Page 1 of 3
Changes in the way businesses store and manage data in the next decade will force IT personnel to adopt new skills or look for a new job. In turn, solution providers specializing in storage will need to make changes in the way they do business to adapt to the evolving technology landscape.
The growth of cloud storage, convergence of storage and servers and influx of flash storage -- along with an increased need to gain business intelligence from data -- are driving fundamental changes in IT operations. For IT personnel, the focus will be less on the nuts-and-bolts of building and running the IT infrastructure and more, or even exclusively, on how to derive value from that infrastructure.
Among the hardest hit will be the "cable monkeys" -- the folks with screwdrivers in their pockets and cables hanging around their necks. With the advent of converged infrastructures and reference architectures where a vendor or distributor is handling much of the assembly and configuration work, much less of that will be done at the customer site.
Closely following the cable monkeys into obscurity will be the straight storage administrators, said Jamie Shepard, executive vice president of technology solutions at ICI, a Marlborough, Mass.-based solution provider.
As the adoption of flash memory technology permeates the storage industry, IT departments will no longer be concerned with such details as managing RAID groups, Shepard said. Instead, storage, along with applications and other parts of IT, will be managed at the virtualization layer.
"VMware server guys, and anyone who is VMware-certified, will be the most important people in the company," he said. "Companies will virtualize all the servers and applications, and the VMware server guys will be the people customers turn to learn about or get help with their applications."
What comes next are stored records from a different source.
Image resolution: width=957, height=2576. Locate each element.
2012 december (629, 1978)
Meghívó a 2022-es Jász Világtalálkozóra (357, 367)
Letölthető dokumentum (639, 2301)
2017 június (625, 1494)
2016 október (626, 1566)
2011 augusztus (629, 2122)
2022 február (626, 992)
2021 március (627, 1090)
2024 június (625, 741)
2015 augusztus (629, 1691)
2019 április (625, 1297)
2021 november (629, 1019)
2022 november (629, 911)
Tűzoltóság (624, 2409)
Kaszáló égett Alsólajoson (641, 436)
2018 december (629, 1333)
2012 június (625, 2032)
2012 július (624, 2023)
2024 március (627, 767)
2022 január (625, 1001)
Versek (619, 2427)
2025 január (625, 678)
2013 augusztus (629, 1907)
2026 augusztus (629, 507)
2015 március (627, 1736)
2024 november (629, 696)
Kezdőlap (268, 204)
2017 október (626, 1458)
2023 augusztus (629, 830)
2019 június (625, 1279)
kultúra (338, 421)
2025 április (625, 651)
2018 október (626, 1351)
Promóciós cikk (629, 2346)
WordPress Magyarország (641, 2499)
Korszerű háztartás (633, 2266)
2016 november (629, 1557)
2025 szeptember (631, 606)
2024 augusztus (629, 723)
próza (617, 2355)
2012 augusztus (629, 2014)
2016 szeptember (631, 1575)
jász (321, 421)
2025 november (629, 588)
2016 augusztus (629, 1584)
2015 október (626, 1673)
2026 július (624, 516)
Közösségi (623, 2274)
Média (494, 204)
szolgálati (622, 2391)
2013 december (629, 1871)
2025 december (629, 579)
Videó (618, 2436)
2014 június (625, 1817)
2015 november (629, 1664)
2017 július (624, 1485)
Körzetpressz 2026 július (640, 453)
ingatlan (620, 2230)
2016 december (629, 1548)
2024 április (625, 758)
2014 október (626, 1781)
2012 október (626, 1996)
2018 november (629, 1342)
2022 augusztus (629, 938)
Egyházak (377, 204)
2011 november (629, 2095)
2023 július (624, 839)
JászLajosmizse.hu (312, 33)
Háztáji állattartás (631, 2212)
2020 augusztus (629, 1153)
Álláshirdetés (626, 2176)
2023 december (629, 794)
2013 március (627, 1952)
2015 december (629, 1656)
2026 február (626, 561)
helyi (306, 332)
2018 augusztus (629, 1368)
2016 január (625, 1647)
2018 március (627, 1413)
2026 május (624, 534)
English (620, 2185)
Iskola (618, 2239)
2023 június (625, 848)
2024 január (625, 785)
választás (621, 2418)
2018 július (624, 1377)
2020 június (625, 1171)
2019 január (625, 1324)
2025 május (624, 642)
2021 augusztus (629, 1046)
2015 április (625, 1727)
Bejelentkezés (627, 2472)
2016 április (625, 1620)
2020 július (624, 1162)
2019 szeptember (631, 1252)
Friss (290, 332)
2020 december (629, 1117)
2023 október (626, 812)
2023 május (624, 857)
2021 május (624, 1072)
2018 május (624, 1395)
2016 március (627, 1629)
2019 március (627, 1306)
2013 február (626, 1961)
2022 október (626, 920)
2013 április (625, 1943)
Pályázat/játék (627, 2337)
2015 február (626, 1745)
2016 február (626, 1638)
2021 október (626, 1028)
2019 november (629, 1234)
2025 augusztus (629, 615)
Those virtualization experts will become much more storage-centric as well, Shepard said. "They'll make storage more flexible," he said. "New technology will let them manage storage on-the-fly. Or with intelligence increasingly built in storage arrays, the arrays will manage the storage automatically."
Claus Mikkelsen, chief scientist at Hitachi Data Systems (HDS), said skill requirements in storage will actually follow the same path as what happened with automobiles.
"As a youth, I got greasy under the hood," Mikkelsen said. "Today, if I open the hood, I don't recognize much of what's under there. With storage, sure, things will need to be set up and tuned. But who knows what engine or carburetor is in there."